--- Brano ---

Dove andremo a finire? Mi chiedo sconcertata e triste.
Mi accorgo poi che la stessa frase in inglese “Covid-19: where do we go from here?” è riportata sull’autorevole rivista scientifica The Lancet nell’editoriale dell’ultimo numero 2021, citato nell’articolo , pubblicato sul Blog Salute Internazionale, “La scienza e la politica” di Pietro Dattolo, Presidente dell’Ordine dei Medici di Firenze.
Il sottotitolo non lascia dubbi all’interpretazione: “In questa pandemia la scienza ha fatto il suo dovere, mentre la politica ci sta portando al disastro”.
La scienza ha prodotto i vaccini, ma i leader politici non sono riusciti a trovare gli accordi per una distribuzione equa a livello mondiale sicchè le disuguaglianze tra paesi ricchi e poveri si sono amplificate a dismisura. Ciò ha permesso alla variante Omicron di avere la meglio e accanirsi proprio contro le Nazioni che avevano fatto il pieno di vaccini, come gli USA, in cui la copertura vaccinale è la più bassa tra i paesi industrializzati per l’ ostilità contro i vaccini che si è venuta a creare, in nome della libertà individuale e della libertà d’impresa.

--- Materiale fornito ---

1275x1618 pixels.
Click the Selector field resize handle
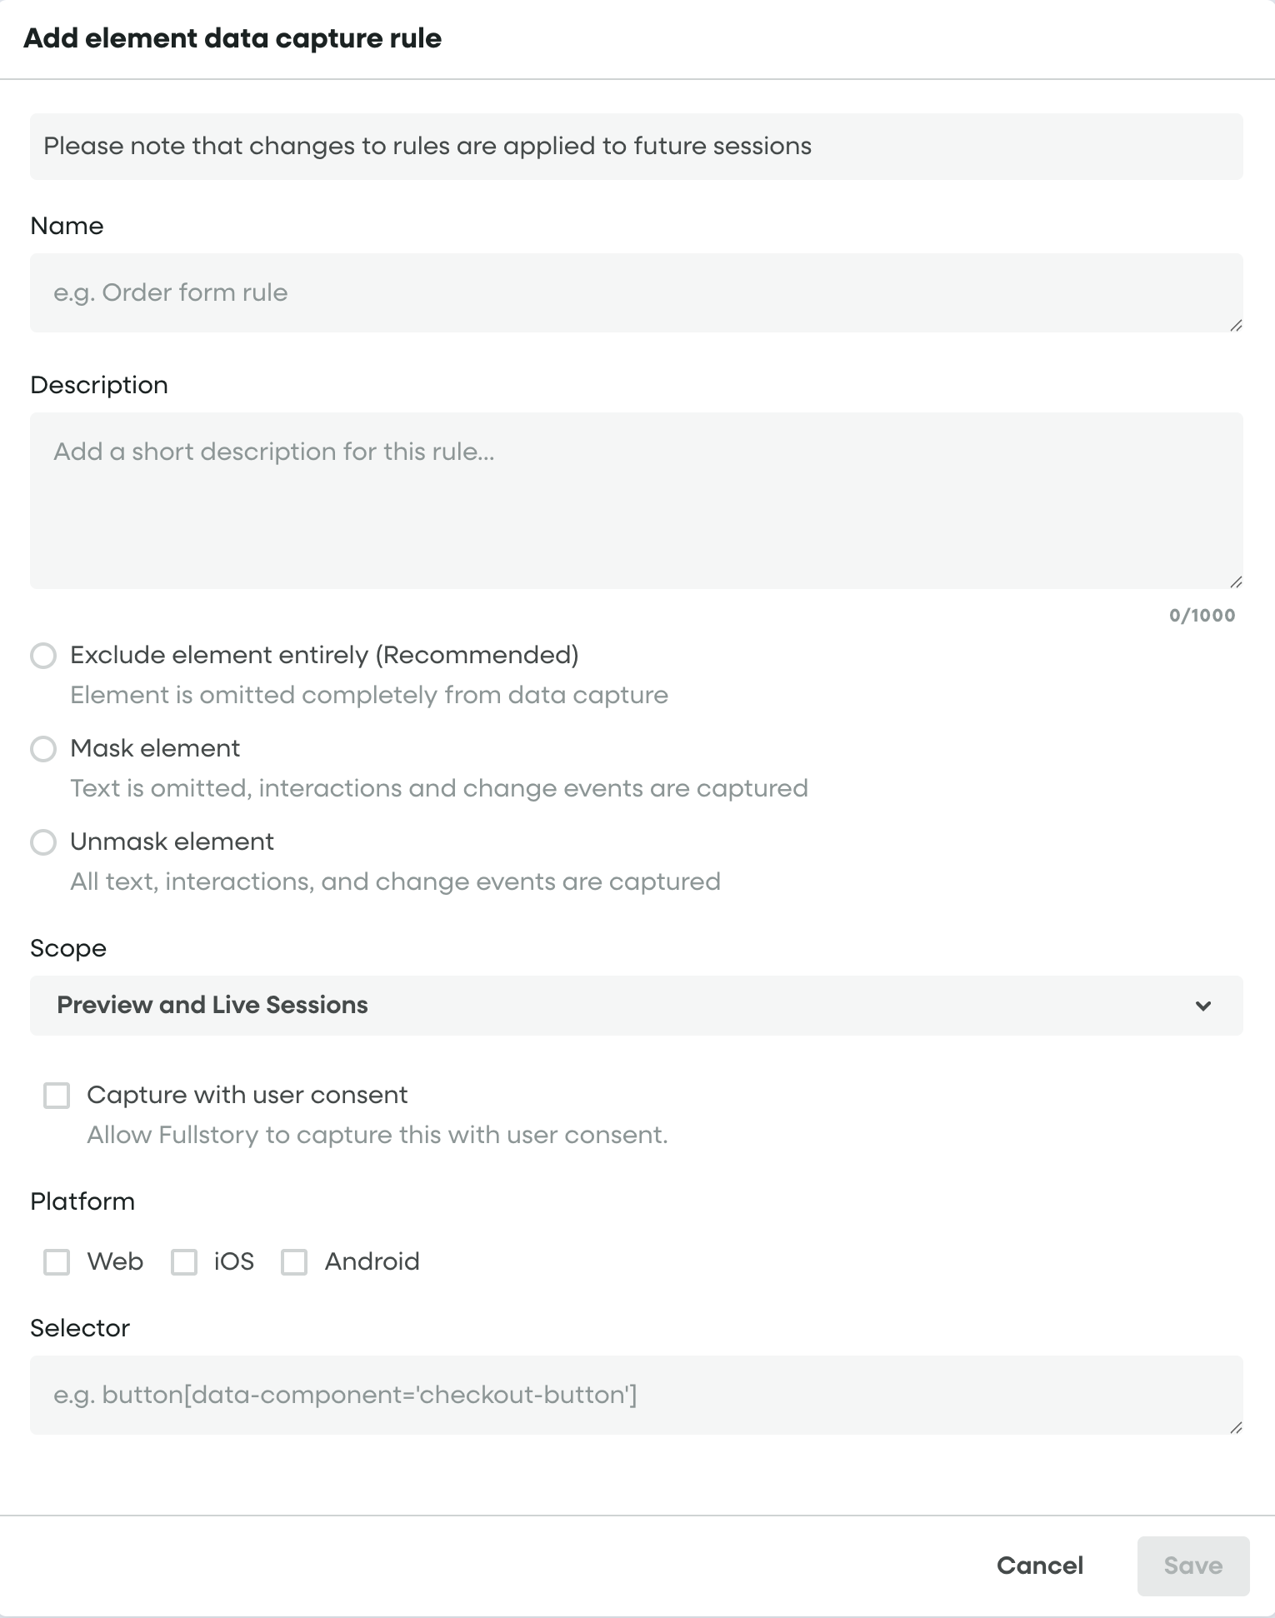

---

**Istruzioni:** Continua il brano su scienza, politica e pandemia, riprendendo subito dopo la sua ultima frase.

**Risultato:**
I motivi di questo apparente paradosso sono tutti politici, spiega l’autore dell’articolo, ma la politica appartiene agli esseri umani e non può prescindere da quei fattori (chiamati appunto “umani”) che motivano i nostri comportamenti .
A mio parere, il venir meno del principio di autonomia dell’intera comunità non è stato affatto irrilevante nel determinare a cascata le reazioni che tutti conosciamo, mettendo gli uni contro gli altri, enfatizzando le divergenze di opinioni, generando confusione e sfiducia, alimentando un clima di conflittualità dal quale si fa fatica ad uscire.
Ma la salute, come la pandemia è globale e, secondo la teoria della complessità, è una proprietà emergente che non si spiega con la somma dei singoli elementi che la determinano, perché la salute non riguarda solo la medicina ma la vita, con tutte le sue infinite sfumature.
E’ prevalso da parte della politica il metodo “Divide et impera”, ignorando i diritti di ogni individuo in relazione ai farmaci, vaccini, diagnostici, dispositivi di protezione e dimostrando il completo fallimento del programma di cooperazione a favore dei paesi più poveri.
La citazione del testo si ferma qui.